I had to write about this because so many of you parents can relate. Also, I’m hoping a sense of humor can sustain the entire human race, not to mention those of us who had to send our perfect little angels off to school for the first time. *Sob*
Part I: The Drop Off
Despite Zach and I telling Brady how much fun school is, he declared he didn’t want to go. So we called in the big guns: we recruited everyone within a 20-mile radius to talk up the pre-school experience. “You will LOVE it!” “It’s so much fun!” “You won’t believe how much you learn!” Finally, the kid was sold. He was looking forward to writing on a chalkboard (do those still exist?!) and making new friends. This morning, his first day, he was ready to roll! He inhaled breakfast, brushed his teeth, and posed for six million pictures in his adorable first day of school outfit. In short, everything was going swimmingly.
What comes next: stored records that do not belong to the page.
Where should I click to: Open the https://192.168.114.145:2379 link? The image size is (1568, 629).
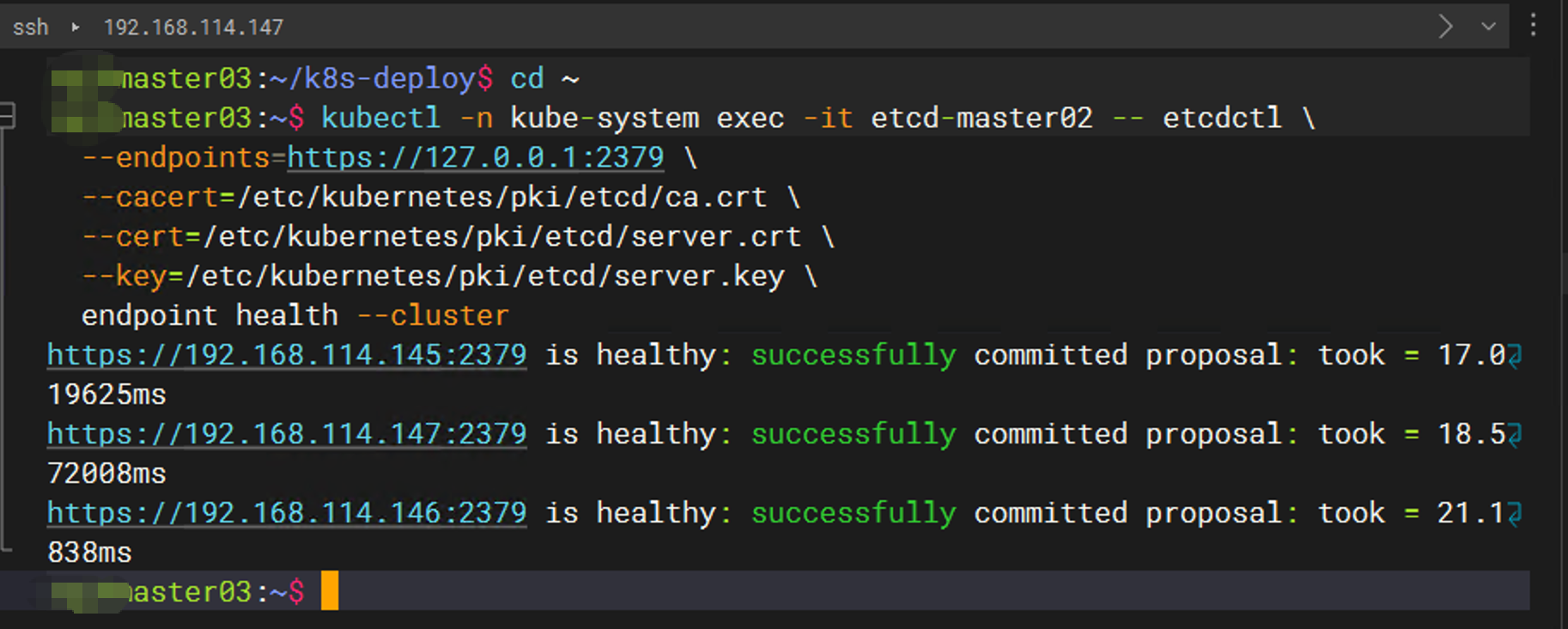(287, 355)
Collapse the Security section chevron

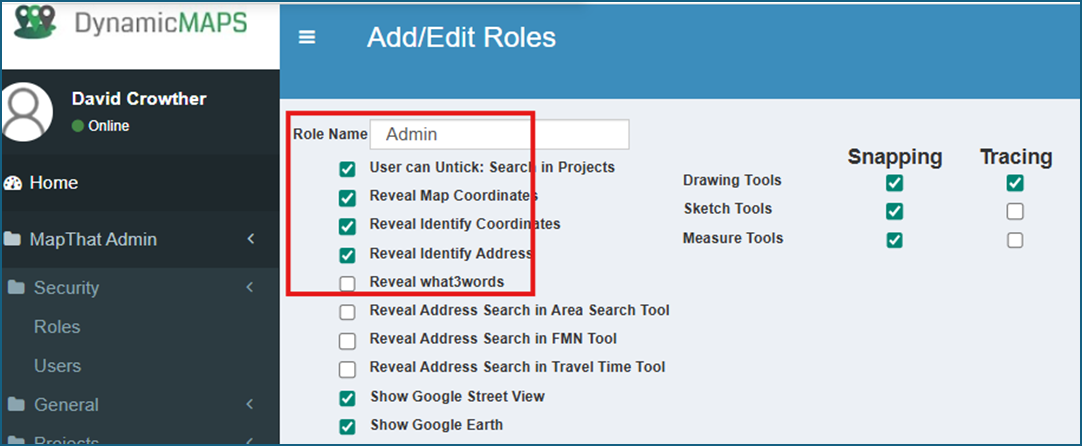pyautogui.click(x=250, y=287)
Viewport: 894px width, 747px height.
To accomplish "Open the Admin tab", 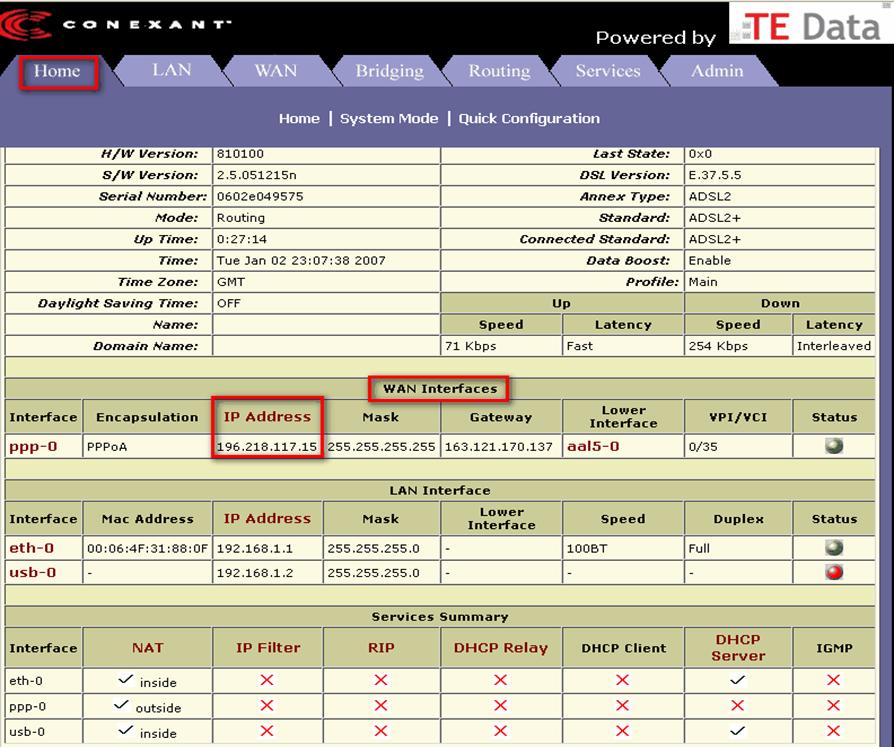I will (717, 71).
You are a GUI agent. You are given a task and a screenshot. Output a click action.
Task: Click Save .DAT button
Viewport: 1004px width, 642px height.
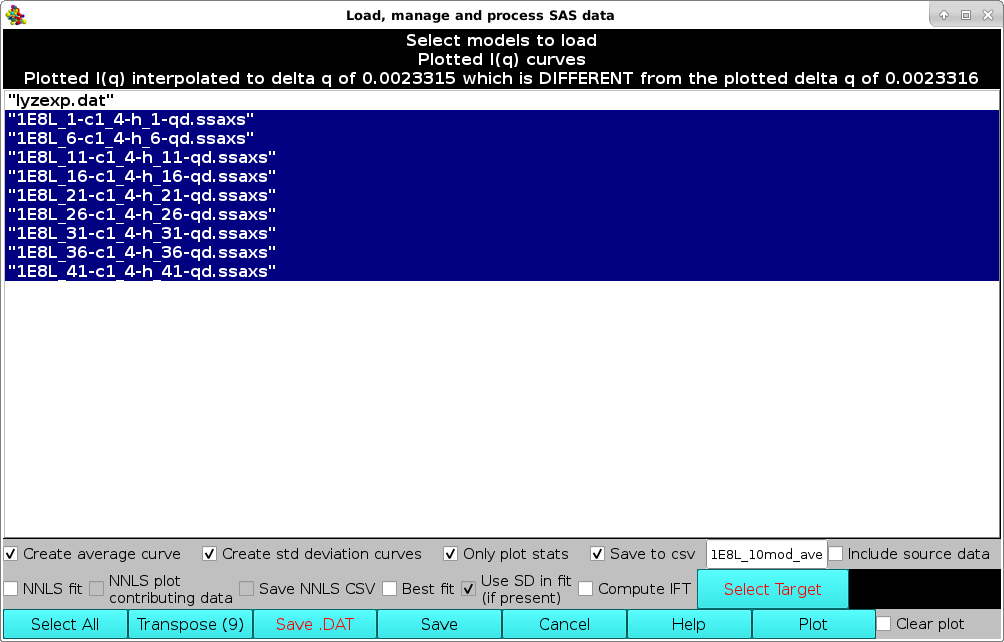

The ride to school was filled with emotion. For me. Brady simply requested I turn up John Mellencamp’s “Paper and Fire” so he could rock out. Sure, buddy, have at it.
We had to wait in a line to get into the classroom (a great way to build anxiety in parents and patience in kids). Brady kept whispering, “I fink it’s our turn to go!” I held my breath as we crossed over the threshold…mostly because a parent in front of us had evidently forgotten to apply deodorant this morning. *DANG*
And there we were. The classroom is colorful and inviting. As the parents listen to the teacher explain procedural stuff, the kids play. Brady finds a few cars and makes himself at home zoom-zooming them around the floor. I fill out some paperwork and then it’s time for me to leave, to cut the cord, to entrust a stranger with my first-born. *SOB*
I announce to Brady that I’m leaving. He exclaims a little too enthusiastically, “Okay! Don’t forget your phone!” Dagger to the heart much?
I’m half happy he’s content, and half devastated that he doesn’t give a flying fart I’m leaving, and then they happen…
They, identical twin boys, start SCREAMING in unison. Like beyond sobbing. They are really freaking out. Fortunately (unfortunately?), my son is the world’s most sensitive 3-year-old, and when he sees the other boys in such anguish, that’s it. Brady’s little lip curls and tears well up in his eyes. I tell him not to be sad, holding in my own tears and what I presume is vomit creeping up in my throat. I ask if he wants to go over and make them feel better by introducing himself, and as soon as the suggestion is out of my mouth, one of the boys makes a break for the exit, and is
tackled hugged ever so gently by the classroom aid. At that point, I thought it best to keep our distance. Introductions could wait.
The bell for the pledge and prayer ring, and I tell Brady that means all Moms and Dads have to leave. (By the way, I am the only parent left, so I’m sure the teachers have dubbed me “That Mother.” Sigh.). His grip on my neck tightens and everything is starting to go black. I inform my little guy that if he doesn’t let go, Mommy will surely pass out. He obliges, and promptly takes hold of my leg. His teacher sees that I am having some difficulty, and comes to lend a hand. Actually, she lends her whole body; she wedged herself in between me and the kid, and attempted to distract him with a monkey. A monkey. I’m thinking is that the best you’ve got?! Brady is evidently thinking the same. He screams, I die a little inside and move toward the door. It was now or never. Even if it meant hearing his wails as I ugly cry the whole way to the car–which it did–I had to go.
I felt like the world’s worst mother, even though I knew I wasn’t. The twins’ mom is obviously the worst.
Part II: The Pick Up
The teacher escorts the kids outside, and Brady runs into my arms. I can’t help myself; I cry a little, but I don’t let him see for fear of another meltdown.
Me: Did you love school?!
Brady: I ate peanut butter crackers.
Me: What else did you do?
Brady: I want to go home and poop now.
That was the extent of our post-school conversation. Thank God I have a daughter, too, because if this me-no-talk-me-just-eat-and-poop boy trend continues, I will be forced to become a classroom volunteer and spy on my kid.
Good luck to all the other parents who have experienced The Drop Off this year! May peace and liquor be with you.